Глава 49. Буэнос-Айрес, 1929 год
В порту Бордо Тони поднимается на борт корабля, направляющегося в Буэнос-Айрес. Он прикупил себе несколько костюмов, пару шляп от Борсалино и наручные часы «Бенрус» с отдельным табло для секундной стрелки. С тем, что он скопил в Кап-Джуби, да еще и при повышении зарплаты с его переходом на должность ответственного за линию в Америке, его карманы в первый раз в жизни лопаются от денег. Но, несмотря на горы сладостей, которые он купил своим родным и упаковал в чемодан, самое ценное, с чем он покидает Европу, это нежность его матери и контракт с Галлимаром на публикацию «Южного почтового».
Все восемнадцать дней морского пути он курит на палубе, проходит автодидактический курс дегустации коктейлей и развлекает ребятишек карточными фокусами. Поглядывает на юных девушек в салоне, но внезапно к нему приходит осознание того, что он уже не так молод. Волосы начинают светлеть, да и поддержание веса тела в рамках требует определенных усилий.
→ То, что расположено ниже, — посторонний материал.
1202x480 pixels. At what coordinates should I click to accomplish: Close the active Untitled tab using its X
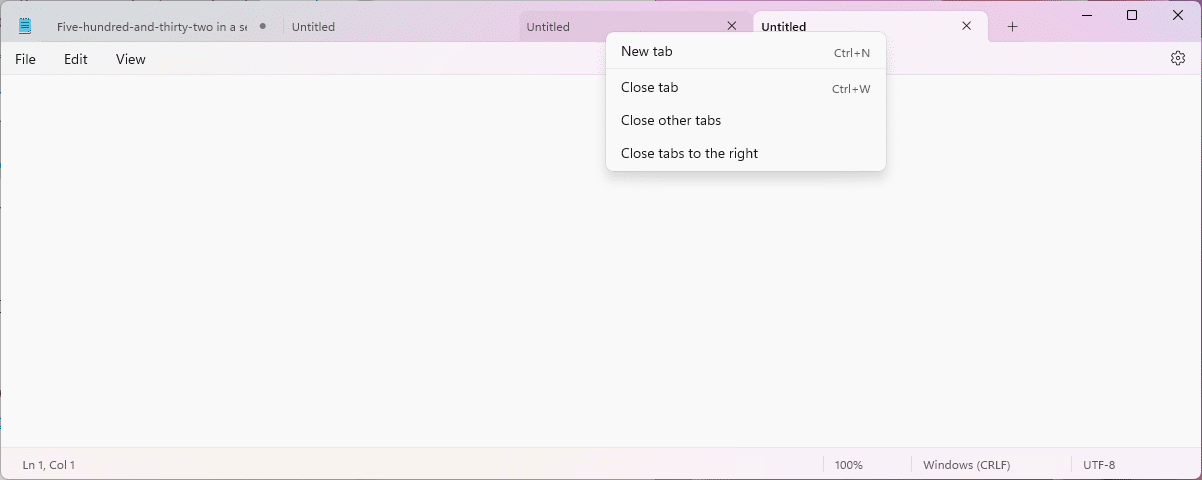(966, 27)
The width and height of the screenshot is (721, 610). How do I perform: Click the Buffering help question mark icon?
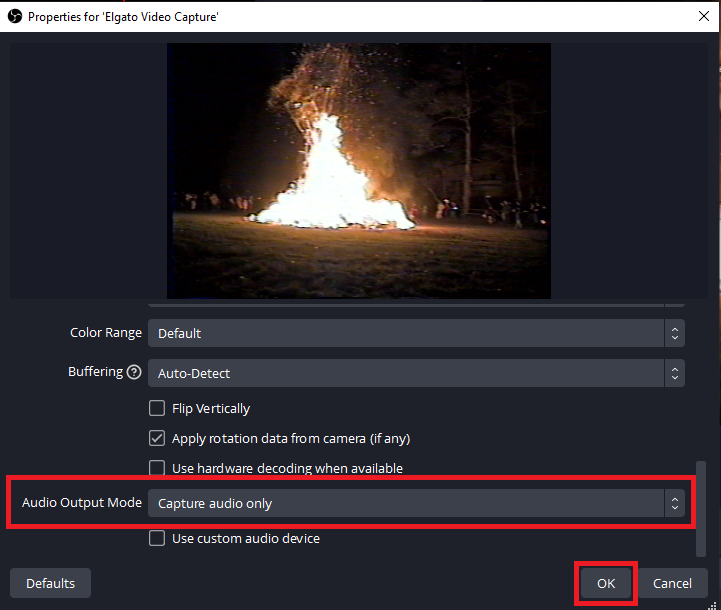point(134,372)
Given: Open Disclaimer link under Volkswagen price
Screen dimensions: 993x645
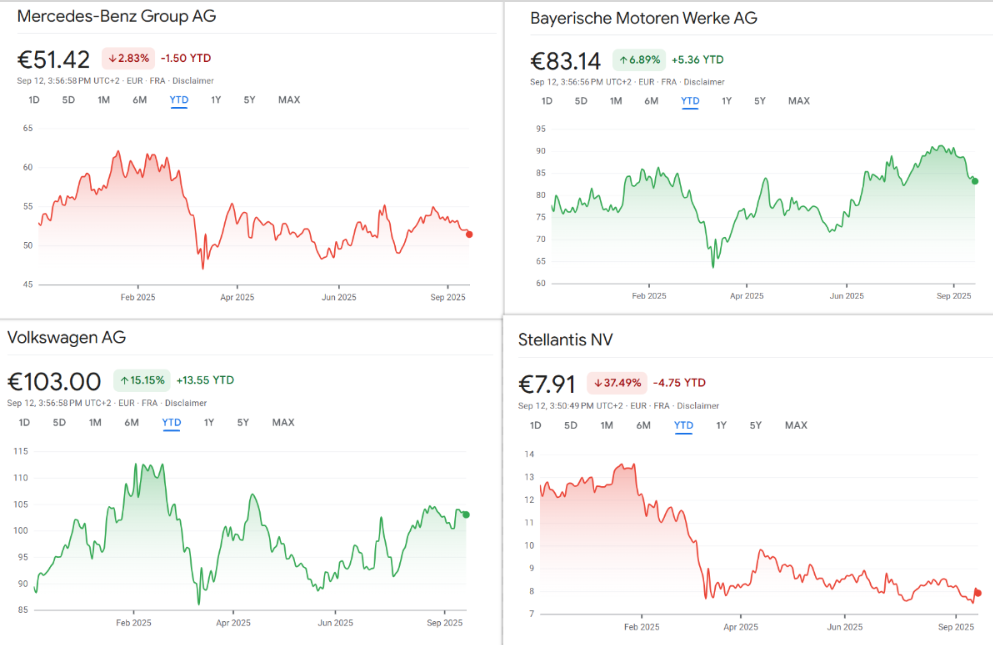Looking at the screenshot, I should click(x=186, y=403).
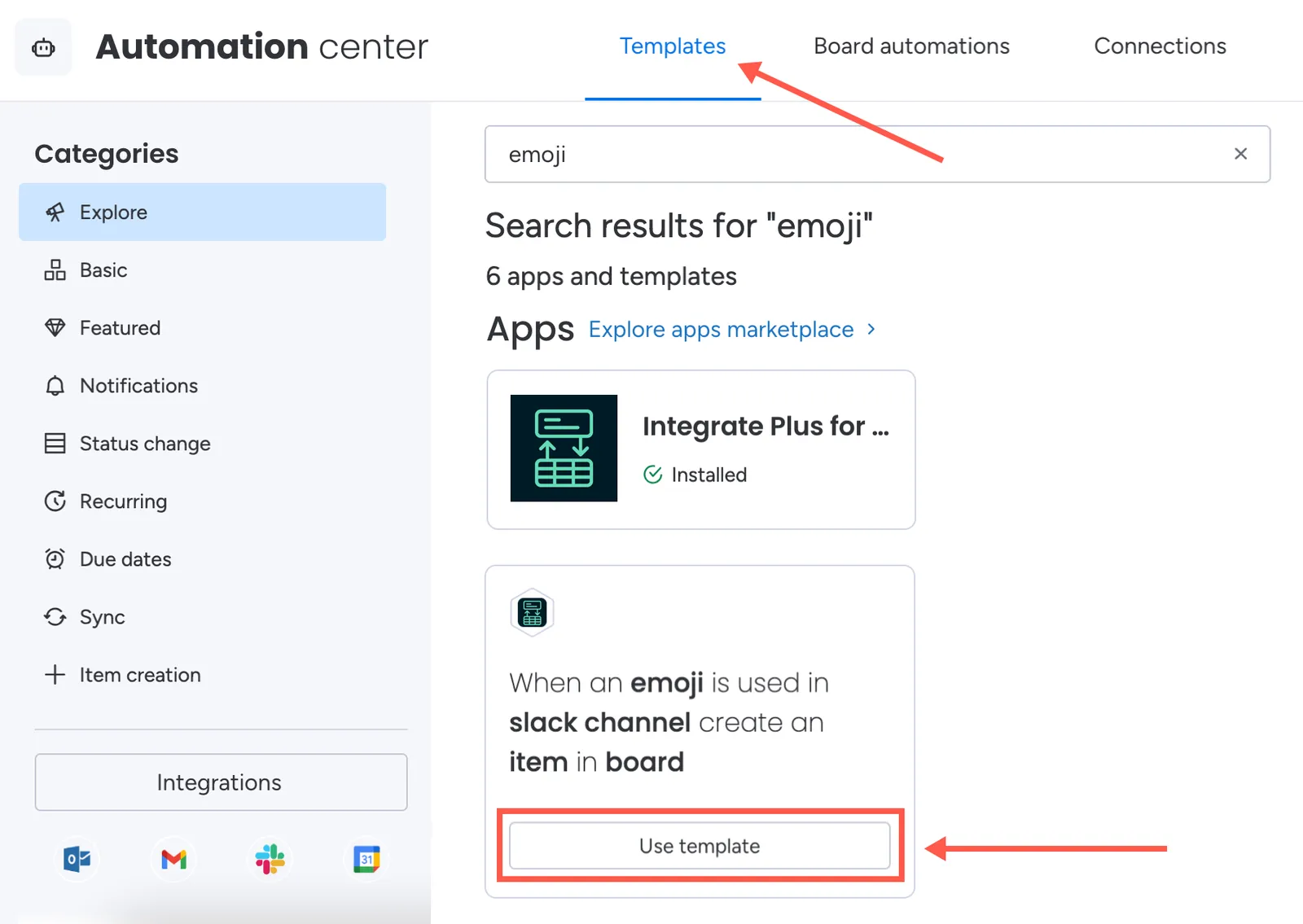Open the Google Calendar integration icon
This screenshot has height=924, width=1303.
tap(366, 859)
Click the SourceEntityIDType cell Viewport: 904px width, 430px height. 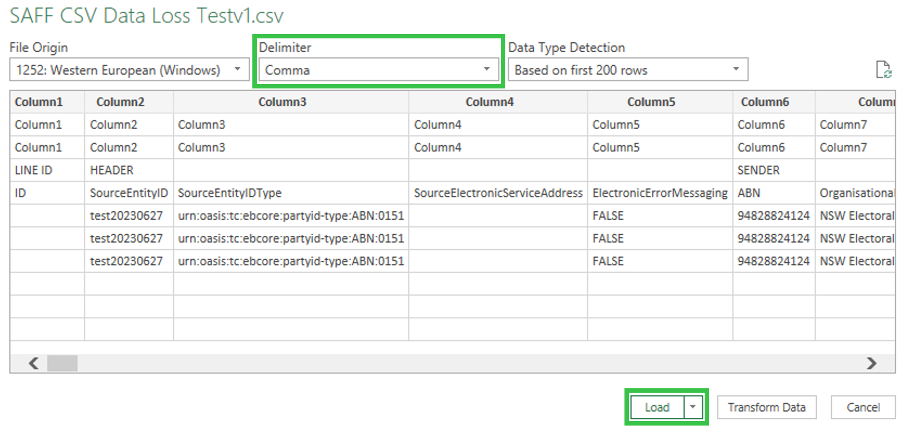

– Пожелай Господь, чтобы французы оставались тощими, не появились бы круассаны! – радостно восклицает он за завтраком, к удовольствию сотрапезников.
День за днем он, опершись о борт трансатлантического лайнера, проводит целые часы, наблюдая за волнами. Пассажиры с любопытством поглядывают на этого высокого курносого мужчину, безупречно одетого и, похоже, одинокого, который, думая о чем-то своем, глядит на волны и порой аплодирует волне с гребешком, словно смотрит балет.
В эти дни его воспоминания о Лулу подобны приливам и отливам. Приходят и уходят. Нарастают и отступают.
В один из таких дней он обдумывает посвящение к «Южному почтовому». Конечно же, он посвятил роман Лулу. Однако она не ответила на его письмо, в котором он спрашивал, согласна ли она на то, что ее имя появится в книге. И он задается вопросом, не будет ли это неуместным теперь, когда она мать семейства. Мучается сомнениями, но в конце концов решает послать телеграмму в издательство и попросить, чтобы посвящение убрали. Это вообще-то не так важно. Она поймет. Вся книга посвящена ей.
Проходит еще несколько дней, и на горизонте показывается земля. Широченный залив Рио-де-ла-Плата медленно подводит лайнер к порту Буэнос-Айреса, что стряхивает дремоту, вырастая из глубины темных вод. Пассажирскому терминалу отведен отдельный причал, в отдалении от несколько потрепанных навесов. Крики чаек кажутся Тони дурным предзнаменованием. Толпа людей на пристани: некоторых пассажиров встречают, и Тони с грустью наблюдает за радостными объятиями, блеском в глазах, искренними проявлениями эмоций встречающих и встречаемых. Само прибытие туда, где тебя никто не ждет, неизменно покрывается патиной грусти.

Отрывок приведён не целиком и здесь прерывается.